→ DATA SUPPLIED

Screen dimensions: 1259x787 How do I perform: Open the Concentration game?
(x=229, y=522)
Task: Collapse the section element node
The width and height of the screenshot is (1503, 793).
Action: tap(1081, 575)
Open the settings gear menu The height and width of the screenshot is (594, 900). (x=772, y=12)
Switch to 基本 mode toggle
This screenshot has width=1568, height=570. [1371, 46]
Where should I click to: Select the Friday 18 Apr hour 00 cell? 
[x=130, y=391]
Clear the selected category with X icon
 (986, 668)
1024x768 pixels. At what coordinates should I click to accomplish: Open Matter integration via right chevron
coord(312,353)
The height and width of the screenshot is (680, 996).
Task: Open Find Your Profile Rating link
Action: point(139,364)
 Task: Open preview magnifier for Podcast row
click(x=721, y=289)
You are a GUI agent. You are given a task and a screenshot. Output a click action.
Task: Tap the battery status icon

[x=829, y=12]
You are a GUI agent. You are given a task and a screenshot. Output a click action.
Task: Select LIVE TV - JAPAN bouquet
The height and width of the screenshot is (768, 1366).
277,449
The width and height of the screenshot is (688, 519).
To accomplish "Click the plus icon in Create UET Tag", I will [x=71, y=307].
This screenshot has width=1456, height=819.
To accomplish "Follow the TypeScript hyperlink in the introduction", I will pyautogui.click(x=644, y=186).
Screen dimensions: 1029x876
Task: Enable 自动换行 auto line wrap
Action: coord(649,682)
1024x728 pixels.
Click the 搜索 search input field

→ INSTRUCTIONS TO FOLLOW
Give again the closing portion of the entries, from the line with "Where should I" through the last line. Keep it exact and add nothing.

→ SOLUTION TO THIS TASK
Where should I click to: Select the Friday 18 Apr hour 00 cell? 
[x=130, y=391]
Clear the selected category with X icon
 (986, 668)
1024x768 pixels. At what coordinates should I click to accomplish: Open Matter integration via right chevron
coord(312,353)
The height and width of the screenshot is (680, 996).
Task: Open Find Your Profile Rating link
Action: point(139,364)
 Task: Open preview magnifier for Podcast row
click(x=721, y=289)
You are a GUI agent. You are given a task and a screenshot. Output a click action.
Task: Tap the battery status icon

[x=829, y=12]
You are a GUI agent. You are given a task and a screenshot. Output a click action.
Task: Select LIVE TV - JAPAN bouquet
The height and width of the screenshot is (768, 1366).
277,449
The width and height of the screenshot is (688, 519).
To accomplish "Click the plus icon in Create UET Tag", I will [x=71, y=307].
This screenshot has width=1456, height=819.
To accomplish "Follow the TypeScript hyperlink in the introduction", I will pyautogui.click(x=644, y=186).
Screen dimensions: 1029x876
Task: Enable 自动换行 auto line wrap
Action: coord(649,682)
1024x728 pixels.
Click the 搜索 search input field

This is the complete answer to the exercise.